In Nigeria, there are people who believe it is better to lead in hell than serve in heaven. As a Nigerian, Babangida has the constitutional right to aspire to a seat in heaven but Babangida's quest for that seat must be judged on his previous record. That record is abysmal, whether or not Lawrence likes the critical comments he sees in the Nigerian press. In democratic societies, people who aspire to high political office are subjected to thorough media scrutiny, including character checks and performance record. Media critique of Babangida's record as a failed military president does not constitute, in my judgment, a "hatchet job", as Lawrence consistently alluded to. In every free society, there are basic requirements and public expectations of the role the press should play in order to advance the cause of democracy. One of these is that the press should act not only as the "conveyor belt of public information", the press should analyse that information in the context in which the information is meaningful to the audience. Lawrence cannot expect Babangida's aweful track record (as a former leader) to be hidden from media scrutiny. Prior to his election as president, Olusegun Obasanjo was subjected to even worse media scrutiny.

In his determination to polish Babangida's perverted image, Lawrence lined up Babangida's name alongside the names of 1970s military and civilian leaders whom he considered to be "honourable". History will decide whether or not Babangida's name should be included in the Hall of Fame of honourable military leaders. Lawrence went further in his public relations job. He wrote: "Babangida was a very friendly, handsome and sociable young man... When he became Nigerian's leader, he was not known for crudity. He stretched his hands out to all Nigerians, never wanting people to suffer." This is a shameful and groundless basis for singing Babangida's praises. I can't remember the last time when a political leader offered as part of his credentials for high office such mundane qualities as level of handsomeness and sociability. Obviously Lawrence believes that these qualities should endear Babangida to Nigerian voters. As for Lawrence's highly litigious allegation that Olu Falae and Ojetunji Aboyade, among others, "conned" Babangida to swallow the western market economy pill, it's best to let Falae and Aboyade to defend their names.

If you have been looking for evidence of immodesty in comments carried in the Nigerian press, here is one from Lawrence. Writing about Babangida's love for Nigerians and the saints who offered immaculate advice to that government, Lawrence did not flinch to include himself as one of the people who offered faultless advice to Babangida. It's a case of blowing one's trumpet if no one else is willing to do so. In the manner of someone who lived in outer space during the eight-year reign of terror that Babangida imposed on the news media and sections of the Nigerian public, Lawrence asked rather indignantly: "Why should Babangida not aspire to rule his country if he wishes? Are we God to decide the fate of others? What crime did he commit?" These questions expose the emptiness of Lawrence's arguments. If he lived in Nigeria between 1985 and 1993 and was not wearing any blinkers that paralysed his vision, Lawrence should have realised that these questions make him look dim-witted in the estimation of average Nigerians.

It is not possible to respond to everything that Lawrence stated in his opinion article but one of the things that came across frequently was the faultless journalism that took place during the years he practised journalism and his consistent knock on the present generation of journalists in Nigeria. There is nothing newsworthy about this. It's easy to glorify the past and to condemn the present. Lawrence is free to glorify his days as a journalist but he should be reminded that he was not the best among the class of journalists who practised in his time. In any case, there is nothing that says the past is always better than the present. Celebrating the past is not an acceptable excuse to rubbish the present. Surely, there were celebrated and famous journalists during the decades that Lawrence practised his brand of journalism. These journalists have not been running around commenting on the wonderful days of their journalism practice. That's what modesty has instilled in them.

It is imprudent for Lawrence to suggest that the present generation of journalists are incompetent. In expressing disdainful pride in his years as a journalist, Lawrence asked: "When last did we see reasoned and well-delivered commentaries in the press?" My well measured and equally well reasoned response is: as recently as yesterday or today.

---*---

** SET EXERCISE **
Please answer these questions using the Babangida commentary above.
1. Who, before his election as president, faced even worse media scrutiny than Babangida?
2. Which two men does Lawrence accuse of having "conned" Babangida into the western market economy pill?
3. How many years does the commentary give for Babangida's reign of terror on the news media?

** RECORDED DATA **
---*---

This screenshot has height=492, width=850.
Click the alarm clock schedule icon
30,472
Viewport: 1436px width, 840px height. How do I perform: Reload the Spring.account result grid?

---*---

** THE COMPLETED TASK **
1. Olusegun Obasanjo
2. Olu Falae and Ojetunji Aboyade
3. Eight years